胃は強い酸である胃酸が分泌されていますので、細菌は生息できないと考えられてきました。
しかし アルカリ性の毒素、アンモニアのバリアを張って生息する ヘリコバクター・ピロリの存在が明らかになり、近代医学の常識が引っくり返ったんですね。
ピロリ菌が居ても、心身が健康なら さほど問題ないそうです。しかしながら、精神ストレス等で免疫力が低下すると ピロリ菌の活動を抑えられなくなり、潰瘍の原因になる事もある。
つまり 胃潰瘍は、感染症も原因の一つだったという事です。
ピロリ菌は、東洋医学や ましてや民間療法では退治できません。胃腸の不快感のある方は、素直に胃腸科で専門医師の診断・指示を受けて下さい。

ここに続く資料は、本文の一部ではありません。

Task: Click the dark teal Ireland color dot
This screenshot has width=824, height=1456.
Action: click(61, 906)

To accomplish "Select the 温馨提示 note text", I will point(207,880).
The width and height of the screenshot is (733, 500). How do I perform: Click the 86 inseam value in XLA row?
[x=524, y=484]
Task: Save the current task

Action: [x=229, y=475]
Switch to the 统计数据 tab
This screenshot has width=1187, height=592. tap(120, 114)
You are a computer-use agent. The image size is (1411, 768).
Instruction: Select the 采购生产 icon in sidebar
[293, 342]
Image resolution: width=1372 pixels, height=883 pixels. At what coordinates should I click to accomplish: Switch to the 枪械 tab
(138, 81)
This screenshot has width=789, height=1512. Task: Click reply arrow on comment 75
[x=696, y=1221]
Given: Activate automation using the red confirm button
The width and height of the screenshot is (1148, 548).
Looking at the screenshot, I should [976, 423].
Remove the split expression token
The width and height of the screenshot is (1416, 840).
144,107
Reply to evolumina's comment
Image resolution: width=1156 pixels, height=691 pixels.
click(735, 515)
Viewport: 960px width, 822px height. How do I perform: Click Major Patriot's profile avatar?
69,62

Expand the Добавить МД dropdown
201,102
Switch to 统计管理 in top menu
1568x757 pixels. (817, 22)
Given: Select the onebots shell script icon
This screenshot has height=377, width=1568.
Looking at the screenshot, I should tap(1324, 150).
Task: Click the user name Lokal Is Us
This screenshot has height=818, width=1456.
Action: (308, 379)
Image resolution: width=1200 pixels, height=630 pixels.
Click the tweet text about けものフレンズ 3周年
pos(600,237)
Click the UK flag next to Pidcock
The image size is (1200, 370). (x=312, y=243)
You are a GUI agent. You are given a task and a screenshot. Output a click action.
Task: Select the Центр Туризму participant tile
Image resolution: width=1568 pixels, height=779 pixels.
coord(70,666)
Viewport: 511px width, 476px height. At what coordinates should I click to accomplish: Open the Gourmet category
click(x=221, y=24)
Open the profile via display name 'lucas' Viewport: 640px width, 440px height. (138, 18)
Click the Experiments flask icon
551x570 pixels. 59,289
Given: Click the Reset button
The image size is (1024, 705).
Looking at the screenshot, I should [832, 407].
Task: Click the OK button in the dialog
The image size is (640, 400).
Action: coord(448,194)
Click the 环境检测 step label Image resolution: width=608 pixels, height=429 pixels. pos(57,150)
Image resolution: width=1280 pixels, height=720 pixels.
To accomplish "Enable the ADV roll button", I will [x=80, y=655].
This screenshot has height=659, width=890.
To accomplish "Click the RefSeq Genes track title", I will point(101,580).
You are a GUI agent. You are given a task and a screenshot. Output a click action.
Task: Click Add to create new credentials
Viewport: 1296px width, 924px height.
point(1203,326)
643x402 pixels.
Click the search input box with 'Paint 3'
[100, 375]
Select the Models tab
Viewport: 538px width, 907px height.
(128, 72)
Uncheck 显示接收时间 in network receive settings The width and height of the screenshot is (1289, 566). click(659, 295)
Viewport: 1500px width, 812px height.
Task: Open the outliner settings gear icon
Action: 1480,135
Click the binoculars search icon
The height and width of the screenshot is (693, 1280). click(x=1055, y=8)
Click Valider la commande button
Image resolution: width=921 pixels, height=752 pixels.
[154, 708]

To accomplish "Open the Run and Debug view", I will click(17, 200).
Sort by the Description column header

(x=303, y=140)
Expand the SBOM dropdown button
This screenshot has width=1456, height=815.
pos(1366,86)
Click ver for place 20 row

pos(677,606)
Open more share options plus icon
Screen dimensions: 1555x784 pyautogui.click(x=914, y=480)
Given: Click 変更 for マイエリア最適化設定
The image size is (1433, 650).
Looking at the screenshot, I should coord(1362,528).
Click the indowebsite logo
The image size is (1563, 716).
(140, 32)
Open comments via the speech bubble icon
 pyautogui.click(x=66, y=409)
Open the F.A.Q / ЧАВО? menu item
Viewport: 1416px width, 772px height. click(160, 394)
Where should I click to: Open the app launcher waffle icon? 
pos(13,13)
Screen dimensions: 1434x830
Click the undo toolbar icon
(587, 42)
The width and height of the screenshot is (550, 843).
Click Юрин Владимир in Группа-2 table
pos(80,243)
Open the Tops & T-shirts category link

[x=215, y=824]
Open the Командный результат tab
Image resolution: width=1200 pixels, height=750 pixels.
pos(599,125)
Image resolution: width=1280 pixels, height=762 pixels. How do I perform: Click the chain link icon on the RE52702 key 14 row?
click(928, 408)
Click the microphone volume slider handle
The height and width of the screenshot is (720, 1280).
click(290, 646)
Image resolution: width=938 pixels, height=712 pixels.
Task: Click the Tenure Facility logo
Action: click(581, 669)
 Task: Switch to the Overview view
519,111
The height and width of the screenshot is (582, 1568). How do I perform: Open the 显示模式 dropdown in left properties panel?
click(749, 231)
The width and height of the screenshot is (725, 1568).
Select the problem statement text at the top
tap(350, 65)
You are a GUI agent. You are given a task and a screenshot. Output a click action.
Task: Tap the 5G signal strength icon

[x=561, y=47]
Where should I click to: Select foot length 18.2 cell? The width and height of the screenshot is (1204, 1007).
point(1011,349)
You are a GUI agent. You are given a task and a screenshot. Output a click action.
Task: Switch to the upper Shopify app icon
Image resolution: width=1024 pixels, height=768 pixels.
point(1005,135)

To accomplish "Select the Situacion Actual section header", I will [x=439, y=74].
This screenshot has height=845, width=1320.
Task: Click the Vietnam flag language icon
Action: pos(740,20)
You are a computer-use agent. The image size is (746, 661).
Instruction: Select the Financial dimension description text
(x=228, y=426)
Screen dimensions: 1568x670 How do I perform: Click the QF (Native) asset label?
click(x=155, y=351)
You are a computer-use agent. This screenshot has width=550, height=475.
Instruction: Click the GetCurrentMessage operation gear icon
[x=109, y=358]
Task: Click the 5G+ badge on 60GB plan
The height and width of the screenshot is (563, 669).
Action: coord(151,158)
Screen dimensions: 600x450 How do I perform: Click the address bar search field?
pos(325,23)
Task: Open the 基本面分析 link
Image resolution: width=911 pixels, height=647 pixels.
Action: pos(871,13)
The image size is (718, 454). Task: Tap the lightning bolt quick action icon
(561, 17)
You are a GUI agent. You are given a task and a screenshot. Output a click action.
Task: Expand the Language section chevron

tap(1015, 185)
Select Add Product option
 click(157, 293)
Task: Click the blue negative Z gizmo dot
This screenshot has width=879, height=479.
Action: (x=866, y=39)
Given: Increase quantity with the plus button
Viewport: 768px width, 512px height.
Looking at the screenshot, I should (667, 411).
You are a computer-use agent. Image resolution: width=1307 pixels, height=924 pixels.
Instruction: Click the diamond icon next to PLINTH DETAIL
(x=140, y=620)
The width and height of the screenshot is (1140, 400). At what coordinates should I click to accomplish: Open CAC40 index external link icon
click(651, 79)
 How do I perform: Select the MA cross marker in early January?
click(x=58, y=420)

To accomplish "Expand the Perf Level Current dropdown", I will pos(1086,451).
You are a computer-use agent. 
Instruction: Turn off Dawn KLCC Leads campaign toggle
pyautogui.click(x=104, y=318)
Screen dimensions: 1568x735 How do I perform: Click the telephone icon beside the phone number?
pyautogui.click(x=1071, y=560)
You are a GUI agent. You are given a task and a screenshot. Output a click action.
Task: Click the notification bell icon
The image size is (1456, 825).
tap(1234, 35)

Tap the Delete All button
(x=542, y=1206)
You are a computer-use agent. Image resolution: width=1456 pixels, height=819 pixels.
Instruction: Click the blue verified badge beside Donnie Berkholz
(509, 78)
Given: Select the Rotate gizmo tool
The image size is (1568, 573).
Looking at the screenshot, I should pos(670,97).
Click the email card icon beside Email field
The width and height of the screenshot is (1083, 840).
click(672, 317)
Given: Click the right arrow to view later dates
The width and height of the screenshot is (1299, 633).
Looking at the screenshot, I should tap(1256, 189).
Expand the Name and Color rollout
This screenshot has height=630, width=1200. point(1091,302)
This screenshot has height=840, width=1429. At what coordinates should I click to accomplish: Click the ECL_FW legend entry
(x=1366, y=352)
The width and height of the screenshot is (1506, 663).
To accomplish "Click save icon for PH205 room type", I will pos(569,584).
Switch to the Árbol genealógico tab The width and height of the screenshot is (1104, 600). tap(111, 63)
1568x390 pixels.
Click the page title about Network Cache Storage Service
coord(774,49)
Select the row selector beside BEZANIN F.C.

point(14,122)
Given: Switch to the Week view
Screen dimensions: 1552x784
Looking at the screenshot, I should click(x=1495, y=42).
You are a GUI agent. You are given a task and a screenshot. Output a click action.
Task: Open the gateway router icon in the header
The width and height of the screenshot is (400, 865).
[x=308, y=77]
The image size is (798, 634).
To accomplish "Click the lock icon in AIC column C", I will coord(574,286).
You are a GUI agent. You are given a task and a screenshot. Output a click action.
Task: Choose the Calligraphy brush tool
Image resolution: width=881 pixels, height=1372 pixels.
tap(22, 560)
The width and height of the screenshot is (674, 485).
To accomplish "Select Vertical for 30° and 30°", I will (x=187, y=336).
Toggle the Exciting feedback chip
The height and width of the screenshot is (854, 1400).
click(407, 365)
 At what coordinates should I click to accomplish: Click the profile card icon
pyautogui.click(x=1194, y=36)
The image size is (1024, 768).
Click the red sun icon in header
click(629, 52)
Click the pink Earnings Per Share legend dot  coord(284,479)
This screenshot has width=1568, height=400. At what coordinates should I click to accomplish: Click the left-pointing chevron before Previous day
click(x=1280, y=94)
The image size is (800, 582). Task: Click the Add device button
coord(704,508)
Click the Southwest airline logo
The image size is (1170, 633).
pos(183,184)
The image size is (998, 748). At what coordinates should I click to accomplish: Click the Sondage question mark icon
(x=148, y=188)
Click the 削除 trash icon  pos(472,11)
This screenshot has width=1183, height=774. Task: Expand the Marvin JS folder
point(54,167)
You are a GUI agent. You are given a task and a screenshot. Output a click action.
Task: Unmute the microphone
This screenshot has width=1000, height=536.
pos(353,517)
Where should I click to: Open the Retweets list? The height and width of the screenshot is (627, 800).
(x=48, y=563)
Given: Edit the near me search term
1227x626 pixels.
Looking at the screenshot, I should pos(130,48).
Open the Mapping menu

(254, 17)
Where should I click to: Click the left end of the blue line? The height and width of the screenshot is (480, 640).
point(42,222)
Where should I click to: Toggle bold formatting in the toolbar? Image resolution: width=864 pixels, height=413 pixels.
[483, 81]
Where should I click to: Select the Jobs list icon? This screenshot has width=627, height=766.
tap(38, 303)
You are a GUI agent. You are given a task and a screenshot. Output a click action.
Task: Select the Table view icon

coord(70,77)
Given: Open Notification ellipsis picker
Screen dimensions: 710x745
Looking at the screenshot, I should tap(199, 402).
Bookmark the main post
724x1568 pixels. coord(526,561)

さて、心が誘因で身体に症状の出る心身症について お話ししましたが、逆に身体の不調が心に悪影響を及ぼす場合も多いです。
よく
「健全なる精神は健全なる肉体に宿る」
と言いますよね。
ちなみに、これは不健康な身体には健全な精神が宿らないという意味ではないですよ。
元々は、古代ローマの風刺詩人 ユベナリスの詩の一部で
「欲深く 多くを求めず、願うなら 心身共に健康であることぐらいにしておきなさい。」
という戒めだそうです。
ただ、「身体は心を支える」というのは本当でしょうね。
寝たきりになり、自力で お手洗いに行けないオムツ生活になったら、自分だったら自尊心が傷つき 心が折れるだろうなと今から恐怖してます。